For Avenue Capital Group co-founder and managing partner Marc Lasry, the decision to sell nearly 20 percent of his firm to Morgan Stanley last fall was an easy one. He was looking for a partner that shared his belief in the increasingly global opportunities for distressed investing and that was willing to provide the capital -- almost $300 million -- to help him take advantage of them.

For Morgan Stanley, the investment in Avenue is part of a corporate decision by CEO John Mack to build a bigger presence in alternatives. Morgan Stanley has long been a leader in providing prime brokerage services to hedge funds, but historically, its own hedge fund offerings have been limited.

The alliance with Avenue was the first of a flurry of deals by Morgan Stanley last fall, including its reported $300 million purchase of a 19 percent stake in London’s Lansdowne Partners and its outright acquisition of Greenwich, Connecticutbased FrontPoint Partners. Morgan Stanley reportedly paid $400 million for FrontPoint, which has $5.5 billion in assets under management, enabling the investment bank to quickly build the foundation for a multistrategy fund platform. The deals give a much-needed boost to the bank’s $478 billion money management arm, Morgan Stanley Investment Management.

Morgan Stanley’s investment in Avenue values Lasry’s firm, which manages more than $12 billion, at roughly $1.5 billion.
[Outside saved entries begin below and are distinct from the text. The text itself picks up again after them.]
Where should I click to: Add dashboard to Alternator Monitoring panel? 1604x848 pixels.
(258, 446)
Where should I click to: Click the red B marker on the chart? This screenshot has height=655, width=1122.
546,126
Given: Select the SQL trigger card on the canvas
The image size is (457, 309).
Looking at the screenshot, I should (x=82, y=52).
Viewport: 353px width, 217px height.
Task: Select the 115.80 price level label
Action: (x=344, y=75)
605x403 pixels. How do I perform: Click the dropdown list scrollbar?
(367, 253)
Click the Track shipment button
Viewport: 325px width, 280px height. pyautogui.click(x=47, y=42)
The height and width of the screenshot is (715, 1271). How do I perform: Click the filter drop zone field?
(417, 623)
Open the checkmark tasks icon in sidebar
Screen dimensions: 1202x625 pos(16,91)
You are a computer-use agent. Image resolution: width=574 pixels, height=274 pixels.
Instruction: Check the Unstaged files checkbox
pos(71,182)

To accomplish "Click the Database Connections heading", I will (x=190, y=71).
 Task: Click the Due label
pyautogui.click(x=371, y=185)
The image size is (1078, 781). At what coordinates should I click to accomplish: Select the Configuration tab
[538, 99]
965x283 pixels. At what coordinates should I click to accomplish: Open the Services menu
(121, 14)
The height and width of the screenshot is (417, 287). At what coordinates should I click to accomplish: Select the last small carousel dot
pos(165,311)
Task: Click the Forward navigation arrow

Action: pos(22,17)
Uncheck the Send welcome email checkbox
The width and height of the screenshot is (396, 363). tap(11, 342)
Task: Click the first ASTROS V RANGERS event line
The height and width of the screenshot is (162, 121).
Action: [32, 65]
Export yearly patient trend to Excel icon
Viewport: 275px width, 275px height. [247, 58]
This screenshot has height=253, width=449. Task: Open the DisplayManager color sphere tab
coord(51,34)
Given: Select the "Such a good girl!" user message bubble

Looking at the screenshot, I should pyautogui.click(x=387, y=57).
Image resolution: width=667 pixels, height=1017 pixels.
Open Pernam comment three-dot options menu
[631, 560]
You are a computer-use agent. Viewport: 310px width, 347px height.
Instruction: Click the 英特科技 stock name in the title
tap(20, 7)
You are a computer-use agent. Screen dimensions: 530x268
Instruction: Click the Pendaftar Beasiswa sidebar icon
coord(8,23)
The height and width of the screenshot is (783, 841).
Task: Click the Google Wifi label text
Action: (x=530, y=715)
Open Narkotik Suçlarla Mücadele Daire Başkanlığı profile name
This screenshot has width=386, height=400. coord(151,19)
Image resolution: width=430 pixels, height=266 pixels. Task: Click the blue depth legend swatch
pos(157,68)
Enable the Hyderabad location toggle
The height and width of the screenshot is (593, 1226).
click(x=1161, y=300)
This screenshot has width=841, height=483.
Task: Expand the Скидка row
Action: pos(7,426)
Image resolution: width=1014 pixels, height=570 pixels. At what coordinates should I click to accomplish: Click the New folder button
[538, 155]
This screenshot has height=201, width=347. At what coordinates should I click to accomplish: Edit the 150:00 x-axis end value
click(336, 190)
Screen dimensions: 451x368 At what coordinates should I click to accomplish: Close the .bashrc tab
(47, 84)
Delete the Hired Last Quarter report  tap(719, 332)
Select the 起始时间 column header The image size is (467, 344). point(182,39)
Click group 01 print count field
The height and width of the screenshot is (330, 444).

Yie-Hsin Hung, head of strategic acquisitions and alliances at MSIM, says the valuation is based on several factors, including Avenue’s assets; earnings before interest, taxes, depreciation and amortization; future cash flows; and potential opportunities.

“The deal is successful for both Morgan Stanley and us,” says Avenue co-founder Sonia Gardner (Lasry’s sister), who as the firm’s general counsel was closely involved in the deal. “We wanted a top-quality partner, but we also wanted to keep control.”

Lasry’s interest in Morgan Stanley goes beyond the bank’s ability to package and sell his products. The money he gets will make it easier to raise additional institutional funds. That’s because each time Avenue launches a new fund, pension funds, insurance companies and other institutional investors expect the partners to put in at least 2.5 percent of the money.

“Blue-chip institutions want to see the general partner put up a substantial amount of capital,” explains Hung. “Our alliance enables Lasry to expand his business. The proceeds are being invested in upcoming funds.” -- S.T.